FYI: This is a somewhat technical post on RV weight and safety. If you’re an RVer, this is information you really need to know. If you just want to read about our travel destinations and adventures, we’ll have a new post up for you soon. Either way, we hope you’ll enjoy this short video!
Every RV comes with a plaque that lists the maximum safe weight for the vehicle when fully loaded. In our case, the maximum is 22,000 pounds, or 11 tons! That’s a lot of weight. It also lists the maximum weight on each axle, and the maximum if you are towing another vehicle.
Driving overweight can cause a list of catastrophic problems with your vehicle:
- The suspension/shock absorbers can fail, causing you to (best case) bottom out when hitting bumps in the road, or even (worst case) lose a wheel while driving at highway speeds.
- The brakes can fail by becoming overheated while trying to stop more weight than they can handle.
- The transmission can fail.
- The tires can fail, causing a blowout at highway speeds.
And if your own vehicle doesn’t fail, what about that bridge you’re crossing with a six-ton weight limit?
So, the first thing any RV owner should know is how much your unit weighs with everything you usually carry in it – because everything counts! For instance, our motorhome has a 100-gallon fresh-water tank. Water weighs 8.34 pounds per gallon, so when we have a full tank, we are carrying an extra 834 pounds in water alone! Gasoline is 6.3 pounds per gallon, so if our 75-gallon tank is full, that’s another 472.5 pounds. Now, add three dogs and a cat, two people, all of our clothing, food, tools, pots and pans, camping equipment, games, books, computers and electronics, bicycles and heavy-duty rack, and you can see how it all adds up very quickly.
That’s why we made a detour during our trip to have our RV weighed at the Escapees “SmartWeigh” station at the Sumter Oaks RV park in Bushnell, Florida. The advantage of SmartWeigh over the scales in most truck stops is that it weighs every wheel, not just every axle, which can help you redistribute the weight in your vehicle as evenly as possible.
GOOD NEWS! We passed. And we learned something new about our tires!
Fully loaded, our rig weighed 21,200 pounds, leaving us 800 pounds to spare even when our three grown kids are traveling with us!
Our front axle balanced out perfectly with 3,200 pounds on each wheel. The rear axle was close with 7,200 pounds on the right and 7,600 pounds on the left.
So, what does this have to do with tires?
I learned to inflate my car’s tires to the maximum pressure listed on the tire itself.

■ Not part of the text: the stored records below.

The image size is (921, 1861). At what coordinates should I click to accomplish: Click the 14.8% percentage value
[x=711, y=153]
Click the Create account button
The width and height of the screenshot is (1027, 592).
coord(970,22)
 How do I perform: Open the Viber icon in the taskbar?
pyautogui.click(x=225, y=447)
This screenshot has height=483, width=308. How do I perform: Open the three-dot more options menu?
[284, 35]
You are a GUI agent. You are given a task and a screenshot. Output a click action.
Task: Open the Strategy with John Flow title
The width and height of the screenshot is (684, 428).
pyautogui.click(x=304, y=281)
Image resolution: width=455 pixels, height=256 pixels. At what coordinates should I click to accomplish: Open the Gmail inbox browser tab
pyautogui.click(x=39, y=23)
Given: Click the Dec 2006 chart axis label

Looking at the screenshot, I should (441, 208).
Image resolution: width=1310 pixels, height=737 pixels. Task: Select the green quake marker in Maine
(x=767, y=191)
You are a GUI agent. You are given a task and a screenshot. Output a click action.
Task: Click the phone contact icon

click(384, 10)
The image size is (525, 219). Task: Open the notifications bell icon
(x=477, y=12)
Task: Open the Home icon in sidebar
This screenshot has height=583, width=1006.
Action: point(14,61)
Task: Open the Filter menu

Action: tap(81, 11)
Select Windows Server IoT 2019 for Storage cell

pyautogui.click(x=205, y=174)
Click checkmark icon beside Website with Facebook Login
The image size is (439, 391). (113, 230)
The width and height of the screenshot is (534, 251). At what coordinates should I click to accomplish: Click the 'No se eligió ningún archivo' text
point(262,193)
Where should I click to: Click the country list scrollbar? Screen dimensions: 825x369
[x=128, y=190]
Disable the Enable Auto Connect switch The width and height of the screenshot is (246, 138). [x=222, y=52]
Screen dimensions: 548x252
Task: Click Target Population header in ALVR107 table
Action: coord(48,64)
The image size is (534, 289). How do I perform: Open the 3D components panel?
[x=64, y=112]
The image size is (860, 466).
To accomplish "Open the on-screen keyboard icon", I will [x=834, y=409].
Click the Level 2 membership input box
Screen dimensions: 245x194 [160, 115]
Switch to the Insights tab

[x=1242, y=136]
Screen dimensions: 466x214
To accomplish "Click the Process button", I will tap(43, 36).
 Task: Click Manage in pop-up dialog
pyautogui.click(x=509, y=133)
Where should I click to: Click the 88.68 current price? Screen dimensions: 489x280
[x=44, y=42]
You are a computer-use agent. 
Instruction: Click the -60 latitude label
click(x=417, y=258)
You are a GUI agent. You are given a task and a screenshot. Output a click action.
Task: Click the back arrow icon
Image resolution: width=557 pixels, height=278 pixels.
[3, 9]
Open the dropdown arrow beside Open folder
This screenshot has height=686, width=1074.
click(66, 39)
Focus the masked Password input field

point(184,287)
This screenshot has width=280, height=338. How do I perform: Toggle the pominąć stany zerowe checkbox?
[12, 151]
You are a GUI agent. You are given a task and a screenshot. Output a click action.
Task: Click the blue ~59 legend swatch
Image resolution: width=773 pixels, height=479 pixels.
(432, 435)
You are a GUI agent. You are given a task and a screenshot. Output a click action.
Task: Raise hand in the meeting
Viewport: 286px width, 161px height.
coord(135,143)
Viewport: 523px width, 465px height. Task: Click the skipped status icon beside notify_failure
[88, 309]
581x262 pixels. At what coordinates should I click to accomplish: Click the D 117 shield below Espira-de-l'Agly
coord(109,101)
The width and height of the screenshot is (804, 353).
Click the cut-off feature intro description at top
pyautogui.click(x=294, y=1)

But this is absolutely wrong! Each of the tires should be inflated according to the weight that its axle is supporting.
On a car, the weight is low enough that you can usually just inflate the tires to the pressure listed on the sticker on your door (or in some cases, inside the gas door). On a heaver vehicle like a motorhome you should look to the chart that most tire manufactures post on their website, based on the weight each axle is carrying. This inflation based on weight will assure that your tires have just the right amount of tread in contact with the road for maximum life, drivability, and stopping power. In our case, this means that our four rear tires should each be inflated to 80 pounds when cold. The front tires need 95 pounds.
Always fill your tires when cold! The heat of driving down the road causes the air to expand and can increase the internal pressure by as much as 15 pounds. The tire manufacturers take this into account on their recommend inflation charts.